Rispetto alle altre specie di Otaridi, il callorino è la specie con le zampe posteriori più lunghe, a causa delle estensioni cartilaginee di tutte le dita[3]. Sul secondo, terzo e quarto dito sono presenti dei piccoli artigli, che però non sporgono oltre il margine terminale della zampa. I padiglioni auricolari sono lunghi e ben evidenti, e negli esemplari più vecchi sono privi all'estremità della pelliccia scura che li ricopre. Le vibrisse possono essere molto lunghe, e si estendono generalmente ben oltre le orecchie. Negli adulti sono tutte bianche, ma i giovani e i subadulti hanno vibrisse sia bianche che nere, comprese alcune che hanno la base scura e l'estremità bianca, e i cuccioli e gli esemplari di un anno le hanno tutte nere. Gli occhi sono piuttosto grandi ed evidenti, soprattutto nelle femmine, nei subadulti e nei giovani.

Arcata superiore
2 4 1 3 3 1 4 2
1 4 1 2 2 1 4 1
Arcata inferiore
Totale: 36
1.Incisivi; 2.Canini; 3.Premolari; 4.Molari;

I maschi adulti hanno una corporatura tozza e colli ben sviluppati (sia in spessore che in larghezza). Una criniera costituita da peli di guardia radi e lunghi si estende dalla parte inferiore del collo alle spalle[3], ricoprendo nuca, collo, petto e parte anteriore del dorso. Sebbene il cranio dei maschi adulti sia grande e possente, nel complesso appare piuttosto piccolo, per la breve lunghezza del muso e per il fatto che la parte posteriore, dietro ai padiglioni auricolari, è nascosta dal collo estremamente sviluppato. Nei maschi adulti la fronte è ben marcata, dato lo sviluppo in altezza delle creste sagittali del cranio e quello della folta criniera, che ricopre la sommità del capo. Rispetto alle femmine adulte, i maschi adulti hanno canini più lunghi e di diametro maggiore, e questa caratteristica si mantiene per lo più uniforme a ogni età.

Dei cuccioli, tra i quali un raro albino.

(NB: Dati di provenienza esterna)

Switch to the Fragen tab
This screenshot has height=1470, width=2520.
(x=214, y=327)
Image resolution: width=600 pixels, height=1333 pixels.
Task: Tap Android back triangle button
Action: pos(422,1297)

Le femmine adulte, i subadulti e i giovani hanno una costituzione media. Fino a cinque anni di età è difficile determinare il sesso. Il corpo ha dimensioni modeste e il collo, il petto e le spalle sono proporzionati al resto del torso. Le femmine adulte e i subadulti hanno una colorazione più variabile di quella dei maschi adulti. La regione superiore è di colore variabile dal grigio argento scuro al nerofumo. I fianchi, il petto e le parti laterali e inferiori del collo spesso sono ricoperti da una sorta di disegno di colorazione variabile dal crema al tan con toni rossicci. I lati e la sommità del muso, così come il mento e la regione sotto gli occhi, variano dal color crema al ruggine. Al contrario, i maschi adulti hanno una colorazione che varia dal grigio al nero, o una colorazione uniforme rossastra o marrone scuro. Le loro criniere possono essere costituite da peli di guardia grigio argento o giallastri. I cuccioli sono nerastri alla nascita, con delle aree color camoscio sui fianchi, nella zona delle ascelle, sul mento e ai lati del muso. Dopo tre o quattro mesi, effettuano la muta e la loro colorazione diviene identica a quella delle femmine adulte e dei subadulti.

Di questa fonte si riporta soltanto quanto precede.